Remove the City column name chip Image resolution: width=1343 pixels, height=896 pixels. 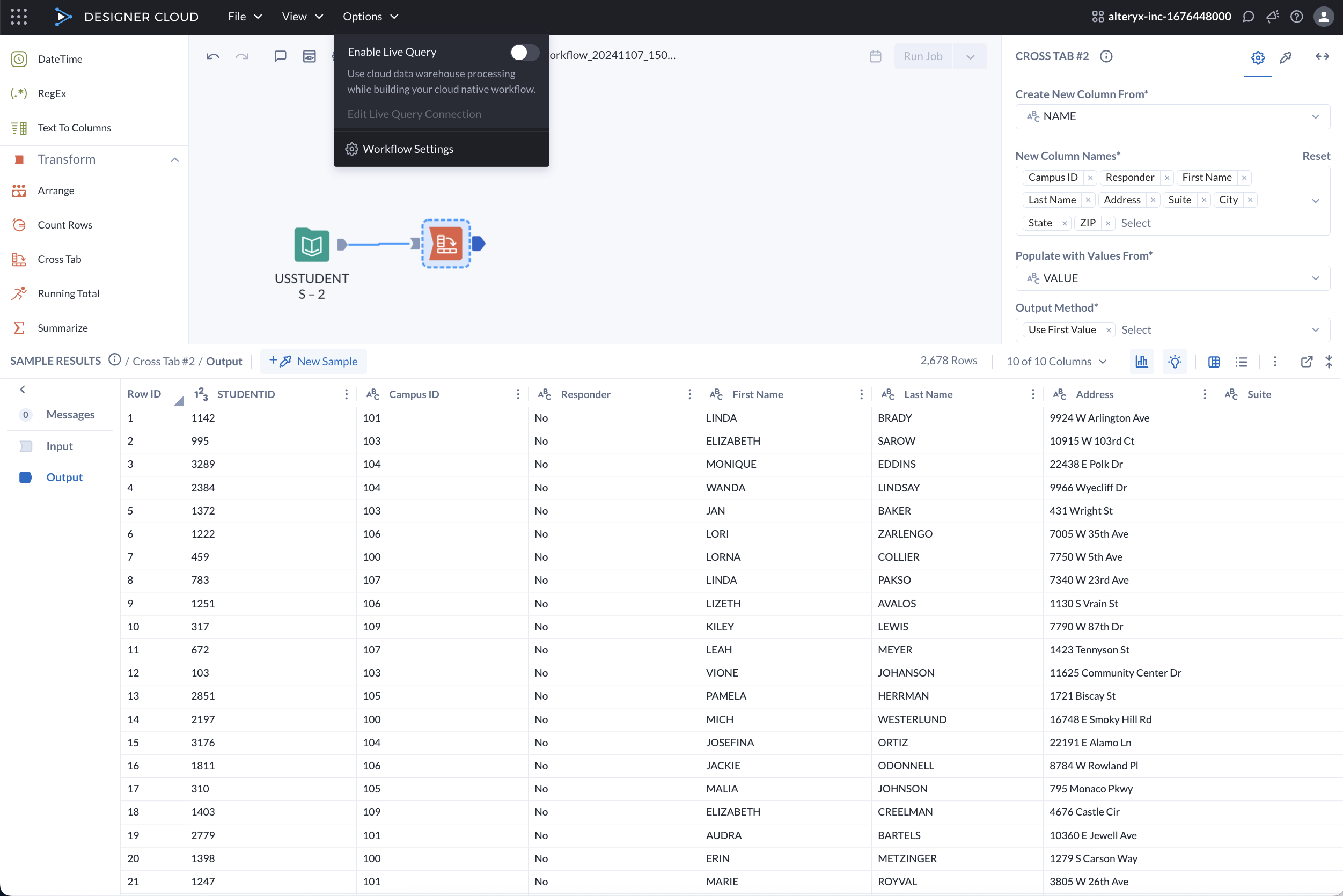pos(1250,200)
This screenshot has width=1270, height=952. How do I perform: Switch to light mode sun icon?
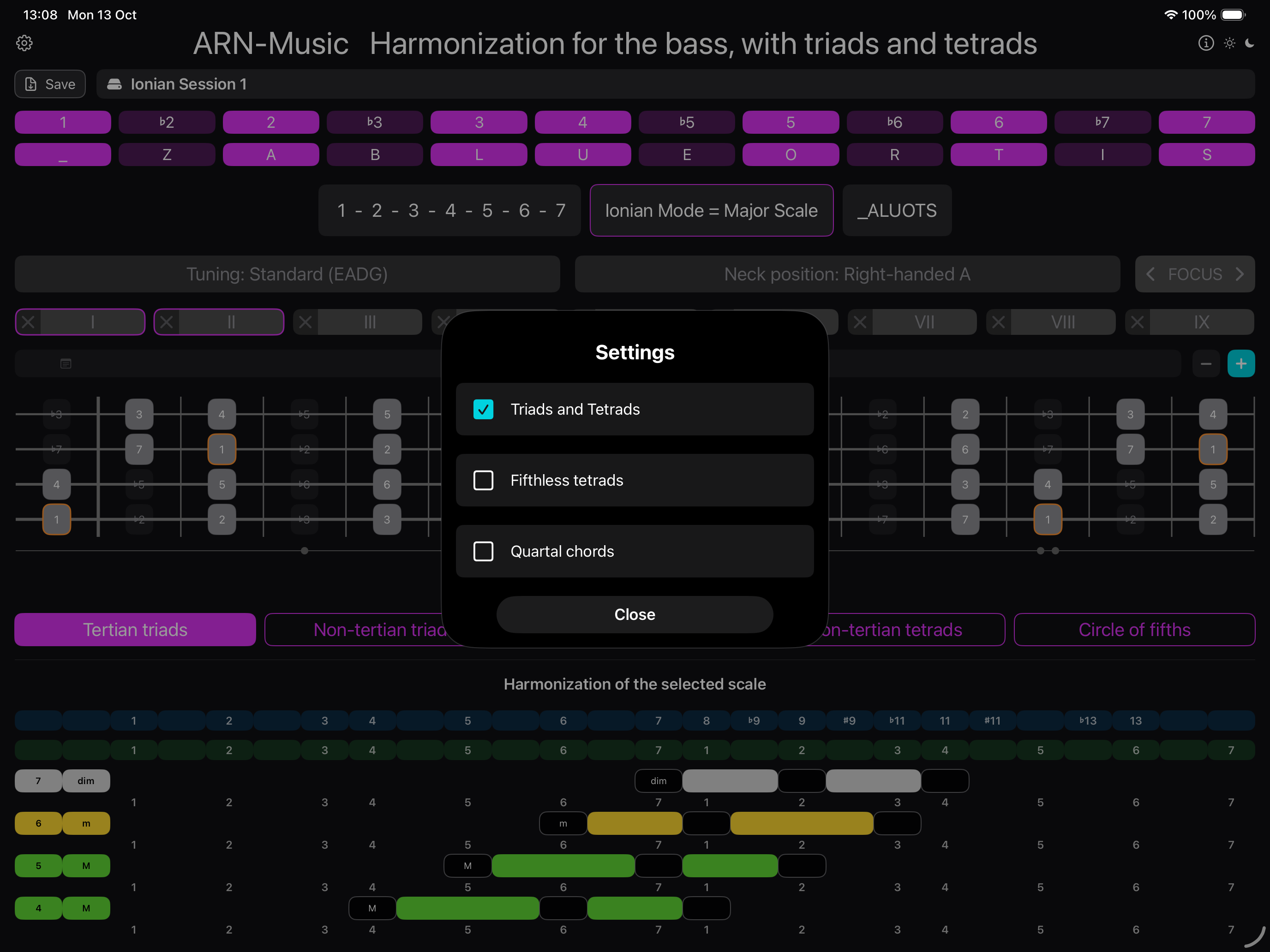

==

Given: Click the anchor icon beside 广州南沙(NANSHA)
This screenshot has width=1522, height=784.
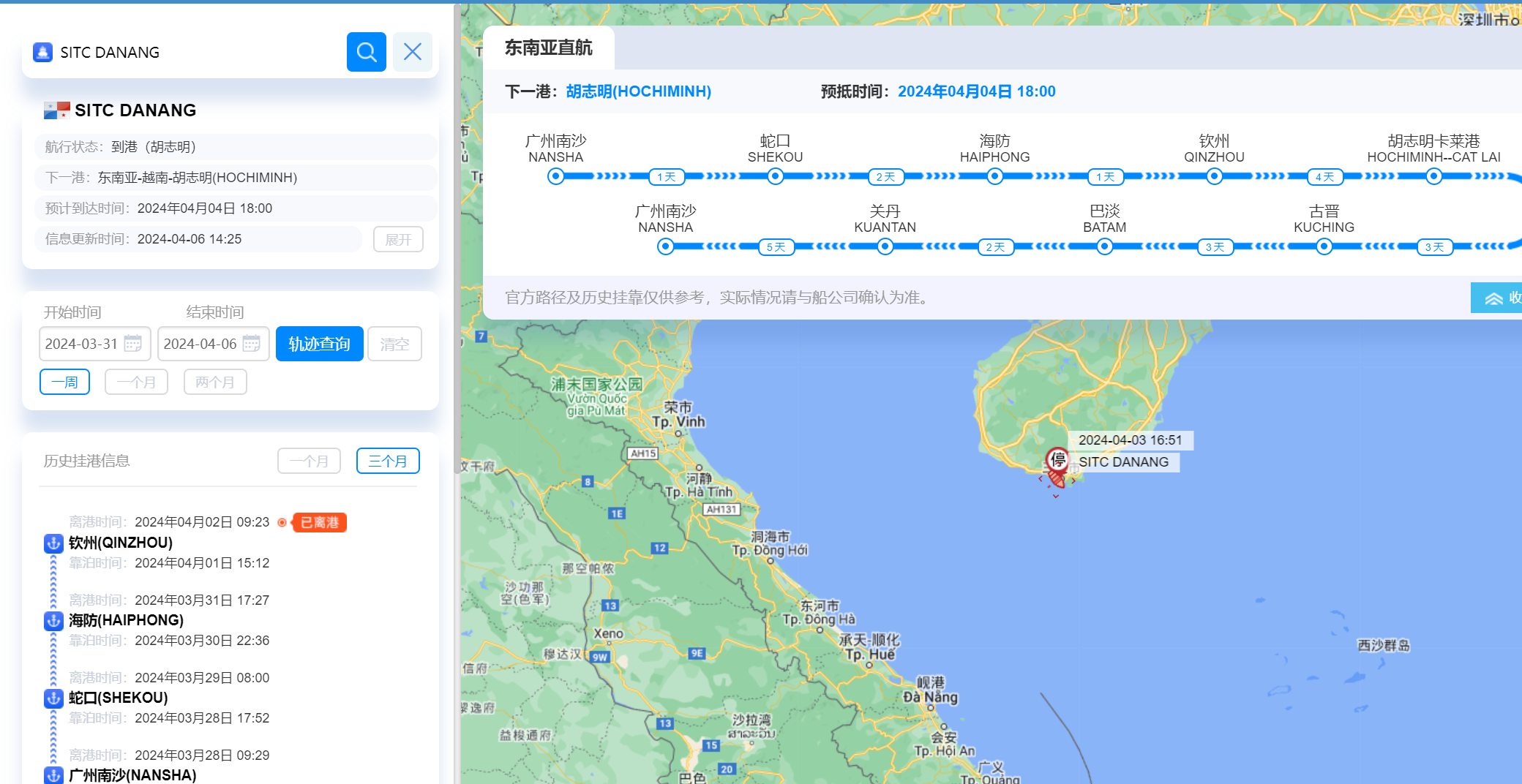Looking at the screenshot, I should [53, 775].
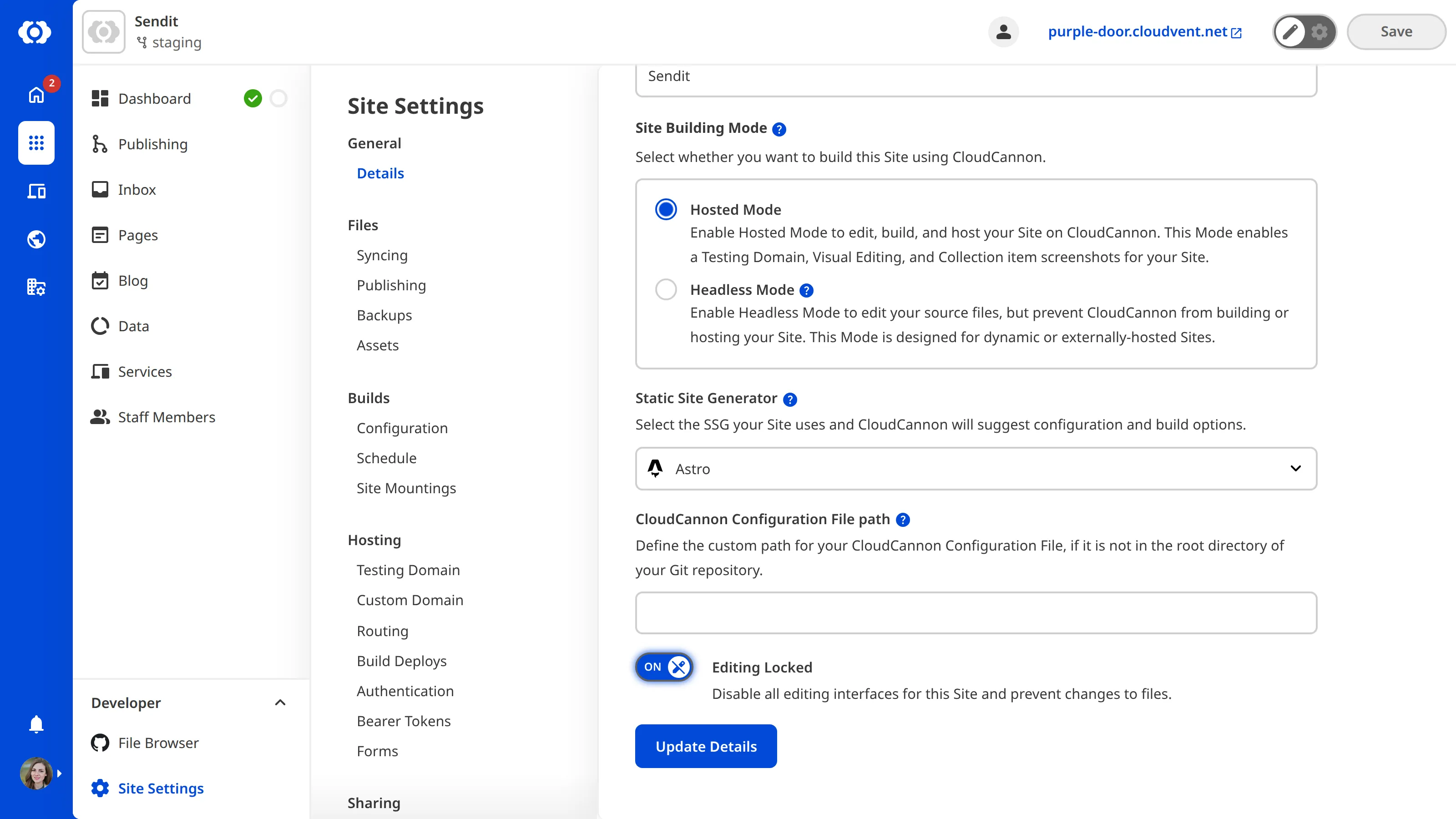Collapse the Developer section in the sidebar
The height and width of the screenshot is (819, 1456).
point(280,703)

_Exercise prompt_
Establish how many lines of the material above hold the word "icon". Nothing but the count should be returned.

_Answer to the problem_
2